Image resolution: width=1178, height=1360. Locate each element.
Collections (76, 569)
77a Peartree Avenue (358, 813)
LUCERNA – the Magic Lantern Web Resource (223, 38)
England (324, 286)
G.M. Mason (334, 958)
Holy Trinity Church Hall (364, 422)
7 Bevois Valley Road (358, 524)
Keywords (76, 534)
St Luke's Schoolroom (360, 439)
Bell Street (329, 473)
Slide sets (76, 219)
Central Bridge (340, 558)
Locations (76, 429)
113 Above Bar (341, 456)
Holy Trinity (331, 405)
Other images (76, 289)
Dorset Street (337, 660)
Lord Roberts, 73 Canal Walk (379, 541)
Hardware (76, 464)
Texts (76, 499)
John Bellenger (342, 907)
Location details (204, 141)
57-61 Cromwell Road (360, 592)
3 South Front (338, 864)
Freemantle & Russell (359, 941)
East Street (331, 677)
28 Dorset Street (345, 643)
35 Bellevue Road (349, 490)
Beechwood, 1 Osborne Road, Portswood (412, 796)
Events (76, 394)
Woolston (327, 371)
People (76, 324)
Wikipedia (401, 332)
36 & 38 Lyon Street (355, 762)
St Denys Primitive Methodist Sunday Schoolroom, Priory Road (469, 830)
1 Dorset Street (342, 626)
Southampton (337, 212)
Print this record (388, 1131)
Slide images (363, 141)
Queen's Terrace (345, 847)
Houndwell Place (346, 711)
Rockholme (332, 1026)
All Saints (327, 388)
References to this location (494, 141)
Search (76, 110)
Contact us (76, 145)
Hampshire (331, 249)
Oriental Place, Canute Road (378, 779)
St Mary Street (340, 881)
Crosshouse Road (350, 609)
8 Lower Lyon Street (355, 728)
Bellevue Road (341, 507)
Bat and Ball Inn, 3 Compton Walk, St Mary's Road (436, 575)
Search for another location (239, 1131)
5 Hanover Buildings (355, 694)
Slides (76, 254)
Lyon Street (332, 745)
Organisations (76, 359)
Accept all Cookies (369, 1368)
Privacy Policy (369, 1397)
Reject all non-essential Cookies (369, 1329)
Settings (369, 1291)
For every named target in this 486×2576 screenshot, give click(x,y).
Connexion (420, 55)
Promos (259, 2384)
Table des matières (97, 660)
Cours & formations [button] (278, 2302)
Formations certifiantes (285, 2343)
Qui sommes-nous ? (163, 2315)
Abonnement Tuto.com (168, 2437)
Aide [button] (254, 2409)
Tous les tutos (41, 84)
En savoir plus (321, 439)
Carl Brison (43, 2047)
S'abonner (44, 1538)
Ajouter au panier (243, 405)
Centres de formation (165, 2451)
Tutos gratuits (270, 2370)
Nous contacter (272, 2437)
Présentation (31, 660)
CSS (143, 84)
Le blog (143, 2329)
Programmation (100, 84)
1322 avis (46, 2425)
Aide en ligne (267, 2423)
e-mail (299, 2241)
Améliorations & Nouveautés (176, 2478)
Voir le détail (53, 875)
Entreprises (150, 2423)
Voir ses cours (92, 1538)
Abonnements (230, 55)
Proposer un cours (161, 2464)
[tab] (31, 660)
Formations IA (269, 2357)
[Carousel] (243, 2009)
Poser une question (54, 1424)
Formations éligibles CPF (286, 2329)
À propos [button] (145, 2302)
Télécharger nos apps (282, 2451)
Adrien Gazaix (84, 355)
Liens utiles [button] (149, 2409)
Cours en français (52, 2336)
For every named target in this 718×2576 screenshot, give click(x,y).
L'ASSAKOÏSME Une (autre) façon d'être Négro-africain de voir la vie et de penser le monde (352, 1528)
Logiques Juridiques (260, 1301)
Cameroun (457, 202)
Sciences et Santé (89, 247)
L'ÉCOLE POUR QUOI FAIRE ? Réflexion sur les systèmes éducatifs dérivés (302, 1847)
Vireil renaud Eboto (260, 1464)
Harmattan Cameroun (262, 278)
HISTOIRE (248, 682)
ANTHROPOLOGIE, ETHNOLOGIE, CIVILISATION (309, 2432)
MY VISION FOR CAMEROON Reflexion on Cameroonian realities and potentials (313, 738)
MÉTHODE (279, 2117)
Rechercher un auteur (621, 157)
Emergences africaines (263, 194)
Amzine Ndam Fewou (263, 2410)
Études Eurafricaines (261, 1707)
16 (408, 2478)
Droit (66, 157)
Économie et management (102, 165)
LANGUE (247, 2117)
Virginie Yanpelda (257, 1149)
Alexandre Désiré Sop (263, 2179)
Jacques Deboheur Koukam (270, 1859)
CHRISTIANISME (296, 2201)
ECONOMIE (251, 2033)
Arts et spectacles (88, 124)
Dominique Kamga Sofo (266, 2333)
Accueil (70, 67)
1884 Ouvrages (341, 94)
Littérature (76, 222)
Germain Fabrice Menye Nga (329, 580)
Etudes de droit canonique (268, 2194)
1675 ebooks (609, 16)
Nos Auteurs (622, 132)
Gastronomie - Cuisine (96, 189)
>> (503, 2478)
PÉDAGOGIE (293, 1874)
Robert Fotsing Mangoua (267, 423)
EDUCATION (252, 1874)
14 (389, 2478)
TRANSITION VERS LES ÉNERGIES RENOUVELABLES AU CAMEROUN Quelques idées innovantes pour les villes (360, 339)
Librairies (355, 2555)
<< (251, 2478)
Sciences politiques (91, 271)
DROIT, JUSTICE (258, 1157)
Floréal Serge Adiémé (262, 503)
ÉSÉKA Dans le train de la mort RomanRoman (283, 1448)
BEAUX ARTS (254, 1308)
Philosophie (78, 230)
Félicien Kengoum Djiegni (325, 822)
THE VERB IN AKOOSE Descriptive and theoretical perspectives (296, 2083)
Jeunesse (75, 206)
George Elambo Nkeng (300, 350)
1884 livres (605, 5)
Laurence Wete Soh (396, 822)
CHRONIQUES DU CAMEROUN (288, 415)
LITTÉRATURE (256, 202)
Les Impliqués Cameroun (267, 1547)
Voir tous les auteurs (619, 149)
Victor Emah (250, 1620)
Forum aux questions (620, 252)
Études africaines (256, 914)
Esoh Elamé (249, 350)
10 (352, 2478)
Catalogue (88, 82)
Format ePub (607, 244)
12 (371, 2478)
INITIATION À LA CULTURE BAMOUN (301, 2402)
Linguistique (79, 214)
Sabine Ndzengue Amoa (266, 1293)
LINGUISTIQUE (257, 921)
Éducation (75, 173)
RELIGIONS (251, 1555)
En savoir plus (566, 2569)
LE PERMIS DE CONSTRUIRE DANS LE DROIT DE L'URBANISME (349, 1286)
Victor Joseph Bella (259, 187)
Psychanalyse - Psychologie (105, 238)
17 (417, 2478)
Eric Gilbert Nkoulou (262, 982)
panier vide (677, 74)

→ Given problem
Update the records above by changing every "Dorset Street" to "Dorset Lane". Leave everything else as it is.

→ Final result
Image resolution: width=1178, height=1360. Locate each element.
Collections (76, 569)
77a Peartree Avenue (358, 813)
LUCERNA – the Magic Lantern Web Resource (223, 38)
England (324, 286)
G.M. Mason (334, 958)
Holy Trinity Church Hall (364, 422)
7 Bevois Valley Road (358, 524)
Keywords (76, 534)
St Luke's Schoolroom (360, 439)
Bell Street (329, 473)
Slide sets (76, 219)
Central Bridge (340, 558)
Locations (76, 429)
113 Above Bar (341, 456)
Holy Trinity (331, 405)
Other images (76, 289)
Dorset Lane (337, 660)
Lord Roberts, 73 Canal Walk (379, 541)
Hardware (76, 464)
Texts (76, 499)
John Bellenger (342, 907)
Location details (204, 141)
57-61 Cromwell Road (360, 592)
3 South Front (338, 864)
Freemantle & Russell (359, 941)
East Street (331, 677)
28 Dorset Lane (345, 643)
35 Bellevue Road (349, 490)
Beechwood, 1 Osborne Road, Portswood (412, 796)
Events (76, 394)
Woolston (327, 371)
People (76, 324)
Wikipedia (401, 332)
36 & 38 Lyon Street (355, 762)
St Denys Primitive Methodist Sunday Schoolroom, Priory Road (469, 830)
1 Dorset Lane (342, 626)
Southampton (337, 212)
Print this record (388, 1131)
Slide images (363, 141)
Queen's Terrace (345, 847)
Houndwell Place (346, 711)
Rockholme (332, 1026)
All Saints (327, 388)
References to this location (494, 141)
Search (76, 110)
Contact us (76, 145)
Hampshire (331, 249)
Oriental Place, Canute Road (378, 779)
St Mary Street (340, 881)
Crosshouse Road (350, 609)
8 Lower Lyon Street (355, 728)
Bellevue Road (341, 507)
Bat and Ball Inn, 3 Compton Walk, St Mary's Road (436, 575)
Search for another location (239, 1131)
5 Hanover Buildings (355, 694)
Slides (76, 254)
Lyon Street (332, 745)
Organisations (76, 359)
Accept all Cookies (369, 1368)
Privacy Policy (369, 1397)
Reject all non-essential Cookies (369, 1329)
Settings (369, 1291)
For every named target in this 486×2576 screenshot, give click(x,y).
Connexion (420, 55)
Promos (259, 2384)
Table des matières (97, 660)
Cours & formations [button] (278, 2302)
Formations certifiantes (285, 2343)
Qui sommes-nous ? (163, 2315)
Abonnement Tuto.com (168, 2437)
Aide [button] (254, 2409)
Tous les tutos (41, 84)
En savoir plus (321, 439)
Carl Brison (43, 2047)
S'abonner (44, 1538)
Ajouter au panier (243, 405)
Centres de formation (165, 2451)
Tutos gratuits (270, 2370)
Nous contacter (272, 2437)
Présentation (31, 660)
CSS (143, 84)
Le blog (143, 2329)
Programmation (100, 84)
1322 avis (46, 2425)
Aide en ligne (267, 2423)
e-mail (299, 2241)
Améliorations & Nouveautés (176, 2478)
Voir le détail (53, 875)
Entreprises (150, 2423)
Voir ses cours (92, 1538)
Abonnements (230, 55)
Proposer un cours (161, 2464)
[tab] (31, 660)
Formations IA (269, 2357)
[Carousel] (243, 2009)
Poser une question (54, 1424)
Formations éligibles CPF (286, 2329)
À propos [button] (145, 2302)
Télécharger nos apps (282, 2451)
Adrien Gazaix (84, 355)
Liens utiles [button] (149, 2409)
Cours en français (52, 2336)
For every named target in this 718×2576 screenshot, give click(x,y).
L'ASSAKOÏSME Une (autre) façon d'être Négro-africain de voir la vie et de penser le monde (352, 1528)
Logiques Juridiques (260, 1301)
Cameroun (457, 202)
Sciences et Santé (89, 247)
L'ÉCOLE POUR QUOI FAIRE ? Réflexion sur les systèmes éducatifs dérivés (302, 1847)
Vireil renaud Eboto (260, 1464)
Harmattan Cameroun (262, 278)
HISTOIRE (248, 682)
ANTHROPOLOGIE, ETHNOLOGIE, CIVILISATION (309, 2432)
MY VISION FOR CAMEROON Reflexion on Cameroonian realities and potentials (313, 738)
MÉTHODE (279, 2117)
Rechercher un auteur (621, 157)
Emergences africaines (263, 194)
Amzine Ndam Fewou (263, 2410)
Études Eurafricaines (261, 1707)
16 (408, 2478)
Droit (66, 157)
Économie et management (102, 165)
LANGUE (247, 2117)
Virginie Yanpelda (257, 1149)
Alexandre Désiré Sop (263, 2179)
Jacques Deboheur Koukam (270, 1859)
CHRISTIANISME (296, 2201)
ECONOMIE (251, 2033)
Arts et spectacles (88, 124)
Dominique Kamga Sofo (266, 2333)
Accueil (70, 67)
1884 Ouvrages (341, 94)
Littérature (76, 222)
Germain Fabrice Menye Nga (329, 580)
Etudes de droit canonique (268, 2194)
1675 ebooks (609, 16)
Nos Auteurs (622, 132)
Gastronomie - Cuisine (96, 189)
>> (503, 2478)
PÉDAGOGIE (293, 1874)
Robert Fotsing Mangoua (267, 423)
EDUCATION (252, 1874)
14 (389, 2478)
TRANSITION VERS LES ÉNERGIES RENOUVELABLES AU CAMEROUN Quelques idées innovantes pour les villes (360, 339)
Librairies (355, 2555)
<< (251, 2478)
Sciences politiques (91, 271)
DROIT, JUSTICE (258, 1157)
Floréal Serge Adiémé (262, 503)
ÉSÉKA Dans le train de la mort RomanRoman (283, 1448)
BEAUX ARTS (254, 1308)
Philosophie (78, 230)
Félicien Kengoum Djiegni (325, 822)
THE VERB IN AKOOSE Descriptive and theoretical perspectives (296, 2083)
Jeunesse (75, 206)
George Elambo Nkeng (300, 350)
1884 livres (605, 5)
Laurence Wete Soh (396, 822)
CHRONIQUES DU CAMEROUN (288, 415)
LITTÉRATURE (256, 202)
Les Impliqués Cameroun (267, 1547)
Voir tous les auteurs (619, 149)
Victor Emah (250, 1620)
Forum aux questions (620, 252)
Études africaines (256, 914)
Esoh Elamé (249, 350)
10 (352, 2478)
Catalogue (88, 82)
Format ePub (607, 244)
12 (371, 2478)
INITIATION À LA CULTURE BAMOUN (301, 2402)
Linguistique (79, 214)
Sabine Ndzengue Amoa (266, 1293)
LINGUISTIQUE (257, 921)
Éducation (75, 173)
RELIGIONS (251, 1555)
En savoir plus (566, 2569)
LE PERMIS DE CONSTRUIRE DANS LE DROIT DE L'URBANISME (349, 1286)
Victor Joseph Bella (259, 187)
Psychanalyse - Psychologie (105, 238)
17 (417, 2478)
Eric Gilbert Nkoulou (262, 982)
panier vide (677, 74)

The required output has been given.